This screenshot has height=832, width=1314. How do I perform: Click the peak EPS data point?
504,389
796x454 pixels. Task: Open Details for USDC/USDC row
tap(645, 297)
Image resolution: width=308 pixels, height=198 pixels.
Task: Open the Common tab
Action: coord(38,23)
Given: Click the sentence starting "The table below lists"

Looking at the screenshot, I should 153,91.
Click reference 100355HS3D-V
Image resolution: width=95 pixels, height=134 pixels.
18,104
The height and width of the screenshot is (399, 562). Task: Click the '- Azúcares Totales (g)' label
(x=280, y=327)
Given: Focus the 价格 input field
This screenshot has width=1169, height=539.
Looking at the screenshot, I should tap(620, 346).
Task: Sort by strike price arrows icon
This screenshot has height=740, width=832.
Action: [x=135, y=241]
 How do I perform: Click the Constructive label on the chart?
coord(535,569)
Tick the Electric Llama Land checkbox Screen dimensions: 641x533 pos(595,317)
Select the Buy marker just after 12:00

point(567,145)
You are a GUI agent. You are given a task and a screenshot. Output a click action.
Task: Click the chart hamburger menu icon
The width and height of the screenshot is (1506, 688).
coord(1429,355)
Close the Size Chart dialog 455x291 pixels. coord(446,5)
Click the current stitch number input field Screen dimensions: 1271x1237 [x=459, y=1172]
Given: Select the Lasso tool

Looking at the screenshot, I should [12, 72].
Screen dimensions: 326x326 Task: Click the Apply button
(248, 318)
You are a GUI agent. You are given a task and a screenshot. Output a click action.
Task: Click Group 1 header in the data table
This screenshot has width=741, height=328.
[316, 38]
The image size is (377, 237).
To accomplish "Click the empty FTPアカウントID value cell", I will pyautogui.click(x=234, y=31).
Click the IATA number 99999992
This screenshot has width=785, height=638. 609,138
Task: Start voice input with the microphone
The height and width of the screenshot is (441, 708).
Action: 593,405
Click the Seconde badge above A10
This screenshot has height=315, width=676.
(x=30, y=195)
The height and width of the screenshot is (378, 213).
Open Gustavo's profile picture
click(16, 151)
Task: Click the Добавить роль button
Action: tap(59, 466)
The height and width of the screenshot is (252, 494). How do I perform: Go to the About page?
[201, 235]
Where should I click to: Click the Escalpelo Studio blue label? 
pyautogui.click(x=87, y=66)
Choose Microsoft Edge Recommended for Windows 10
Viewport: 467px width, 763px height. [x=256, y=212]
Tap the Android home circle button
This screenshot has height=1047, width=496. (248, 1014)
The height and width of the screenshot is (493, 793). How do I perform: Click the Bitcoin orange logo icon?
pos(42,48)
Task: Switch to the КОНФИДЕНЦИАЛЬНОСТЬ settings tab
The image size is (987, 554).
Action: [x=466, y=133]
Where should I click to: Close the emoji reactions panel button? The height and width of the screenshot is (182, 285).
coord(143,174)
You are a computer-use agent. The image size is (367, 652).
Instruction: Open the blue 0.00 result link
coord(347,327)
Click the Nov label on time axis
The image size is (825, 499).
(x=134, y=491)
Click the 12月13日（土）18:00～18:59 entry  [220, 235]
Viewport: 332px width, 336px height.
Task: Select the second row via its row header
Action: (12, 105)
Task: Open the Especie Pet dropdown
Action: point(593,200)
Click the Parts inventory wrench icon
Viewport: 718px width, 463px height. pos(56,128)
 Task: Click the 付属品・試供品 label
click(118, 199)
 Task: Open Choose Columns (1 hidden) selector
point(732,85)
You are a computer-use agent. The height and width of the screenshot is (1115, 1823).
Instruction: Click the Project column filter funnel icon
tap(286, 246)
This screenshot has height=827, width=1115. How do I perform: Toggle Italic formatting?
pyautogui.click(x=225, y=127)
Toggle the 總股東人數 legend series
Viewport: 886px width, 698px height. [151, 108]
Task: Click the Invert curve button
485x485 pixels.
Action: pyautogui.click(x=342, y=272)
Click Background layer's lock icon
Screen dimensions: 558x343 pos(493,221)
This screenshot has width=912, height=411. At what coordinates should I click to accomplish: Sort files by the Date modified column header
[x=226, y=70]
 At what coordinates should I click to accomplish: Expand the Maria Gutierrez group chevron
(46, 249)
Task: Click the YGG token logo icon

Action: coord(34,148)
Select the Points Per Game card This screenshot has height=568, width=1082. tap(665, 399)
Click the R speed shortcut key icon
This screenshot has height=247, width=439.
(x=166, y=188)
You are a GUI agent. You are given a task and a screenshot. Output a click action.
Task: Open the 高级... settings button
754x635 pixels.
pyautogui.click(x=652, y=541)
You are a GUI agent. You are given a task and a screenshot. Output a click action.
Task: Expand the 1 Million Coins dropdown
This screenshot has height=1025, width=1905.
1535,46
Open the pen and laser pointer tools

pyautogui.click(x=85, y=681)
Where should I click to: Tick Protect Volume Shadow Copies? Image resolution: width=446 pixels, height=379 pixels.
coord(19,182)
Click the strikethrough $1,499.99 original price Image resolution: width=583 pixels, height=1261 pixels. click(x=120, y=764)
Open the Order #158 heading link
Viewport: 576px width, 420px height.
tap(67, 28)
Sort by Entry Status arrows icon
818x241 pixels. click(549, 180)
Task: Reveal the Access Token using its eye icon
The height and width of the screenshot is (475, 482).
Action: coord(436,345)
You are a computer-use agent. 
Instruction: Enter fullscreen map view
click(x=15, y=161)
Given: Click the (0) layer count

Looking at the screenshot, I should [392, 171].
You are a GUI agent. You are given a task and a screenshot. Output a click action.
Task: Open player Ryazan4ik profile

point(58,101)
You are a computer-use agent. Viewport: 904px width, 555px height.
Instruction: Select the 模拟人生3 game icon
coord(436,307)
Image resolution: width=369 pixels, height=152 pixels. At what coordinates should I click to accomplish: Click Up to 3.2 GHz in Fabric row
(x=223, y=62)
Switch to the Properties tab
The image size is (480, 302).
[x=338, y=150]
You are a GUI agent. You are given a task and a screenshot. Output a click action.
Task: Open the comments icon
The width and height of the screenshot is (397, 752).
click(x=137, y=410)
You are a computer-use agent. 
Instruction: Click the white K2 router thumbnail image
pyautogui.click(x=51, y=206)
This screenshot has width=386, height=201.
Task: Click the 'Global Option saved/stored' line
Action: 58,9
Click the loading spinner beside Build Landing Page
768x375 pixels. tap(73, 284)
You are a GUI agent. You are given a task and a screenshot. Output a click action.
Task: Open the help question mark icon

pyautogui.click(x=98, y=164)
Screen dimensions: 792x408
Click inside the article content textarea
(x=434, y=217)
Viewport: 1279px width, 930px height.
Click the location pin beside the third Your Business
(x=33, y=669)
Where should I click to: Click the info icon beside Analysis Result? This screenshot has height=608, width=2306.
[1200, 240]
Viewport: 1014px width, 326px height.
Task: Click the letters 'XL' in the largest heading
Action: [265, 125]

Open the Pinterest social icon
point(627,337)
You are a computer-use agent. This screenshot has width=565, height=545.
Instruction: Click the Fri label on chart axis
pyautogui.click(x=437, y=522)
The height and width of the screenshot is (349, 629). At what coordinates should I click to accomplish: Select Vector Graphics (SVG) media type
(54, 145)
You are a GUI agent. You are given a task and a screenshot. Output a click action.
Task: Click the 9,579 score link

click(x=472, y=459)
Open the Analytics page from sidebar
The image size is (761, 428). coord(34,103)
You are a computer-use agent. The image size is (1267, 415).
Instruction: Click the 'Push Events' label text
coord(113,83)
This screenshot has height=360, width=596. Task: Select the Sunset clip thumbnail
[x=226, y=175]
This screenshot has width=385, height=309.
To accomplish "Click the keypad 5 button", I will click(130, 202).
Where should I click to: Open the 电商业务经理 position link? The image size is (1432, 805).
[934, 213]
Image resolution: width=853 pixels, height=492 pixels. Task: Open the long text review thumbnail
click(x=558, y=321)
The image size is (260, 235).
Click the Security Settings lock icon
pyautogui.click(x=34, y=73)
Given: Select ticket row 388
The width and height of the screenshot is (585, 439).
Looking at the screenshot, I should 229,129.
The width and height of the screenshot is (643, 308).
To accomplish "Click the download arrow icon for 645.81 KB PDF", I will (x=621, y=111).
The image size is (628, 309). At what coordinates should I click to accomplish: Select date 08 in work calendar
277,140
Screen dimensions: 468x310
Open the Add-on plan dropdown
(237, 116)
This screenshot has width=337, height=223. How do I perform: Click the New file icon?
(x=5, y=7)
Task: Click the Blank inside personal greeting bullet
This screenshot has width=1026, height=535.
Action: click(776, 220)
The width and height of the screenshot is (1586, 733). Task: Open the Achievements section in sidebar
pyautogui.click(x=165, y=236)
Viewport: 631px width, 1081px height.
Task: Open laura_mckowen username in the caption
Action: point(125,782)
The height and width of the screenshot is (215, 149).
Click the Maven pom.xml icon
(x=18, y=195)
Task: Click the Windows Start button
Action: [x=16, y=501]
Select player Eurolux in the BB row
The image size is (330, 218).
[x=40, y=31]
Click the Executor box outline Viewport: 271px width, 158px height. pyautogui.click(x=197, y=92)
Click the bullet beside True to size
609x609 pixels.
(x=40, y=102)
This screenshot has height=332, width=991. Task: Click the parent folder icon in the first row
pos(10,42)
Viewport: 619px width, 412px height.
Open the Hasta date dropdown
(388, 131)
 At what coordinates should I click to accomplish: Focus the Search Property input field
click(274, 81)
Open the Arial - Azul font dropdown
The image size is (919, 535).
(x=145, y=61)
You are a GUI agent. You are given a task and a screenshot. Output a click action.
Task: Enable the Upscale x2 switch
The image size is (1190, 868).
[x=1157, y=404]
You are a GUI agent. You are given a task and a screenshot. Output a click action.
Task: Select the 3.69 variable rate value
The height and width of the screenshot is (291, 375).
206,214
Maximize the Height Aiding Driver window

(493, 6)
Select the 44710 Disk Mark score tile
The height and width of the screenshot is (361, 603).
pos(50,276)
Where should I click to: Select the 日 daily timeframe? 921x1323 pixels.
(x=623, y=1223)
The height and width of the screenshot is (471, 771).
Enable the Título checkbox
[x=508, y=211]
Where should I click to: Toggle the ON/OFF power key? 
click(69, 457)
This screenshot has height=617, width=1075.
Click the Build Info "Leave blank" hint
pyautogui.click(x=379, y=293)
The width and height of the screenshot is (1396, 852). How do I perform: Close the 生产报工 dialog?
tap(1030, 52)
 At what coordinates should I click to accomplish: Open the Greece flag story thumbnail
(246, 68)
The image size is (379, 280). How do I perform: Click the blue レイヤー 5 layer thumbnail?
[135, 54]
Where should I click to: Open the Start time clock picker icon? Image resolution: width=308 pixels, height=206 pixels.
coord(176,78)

Instructions to follow – Copy out every line of the listing that includes the string "computer".

Answer box –
You are a computer-use agent. The image size is (367, 652).
You are a computer-use agent. The height and width of the screenshot is (1115, 1823).
You are a computer-use agent. 
You are a computer-use agent. Viewport: 904px width, 555px height.
You are a computer-use agent. 
You are a computer-use agent. This screenshot has width=565, height=545.
You are a computer-use agent. The image size is (1267, 415).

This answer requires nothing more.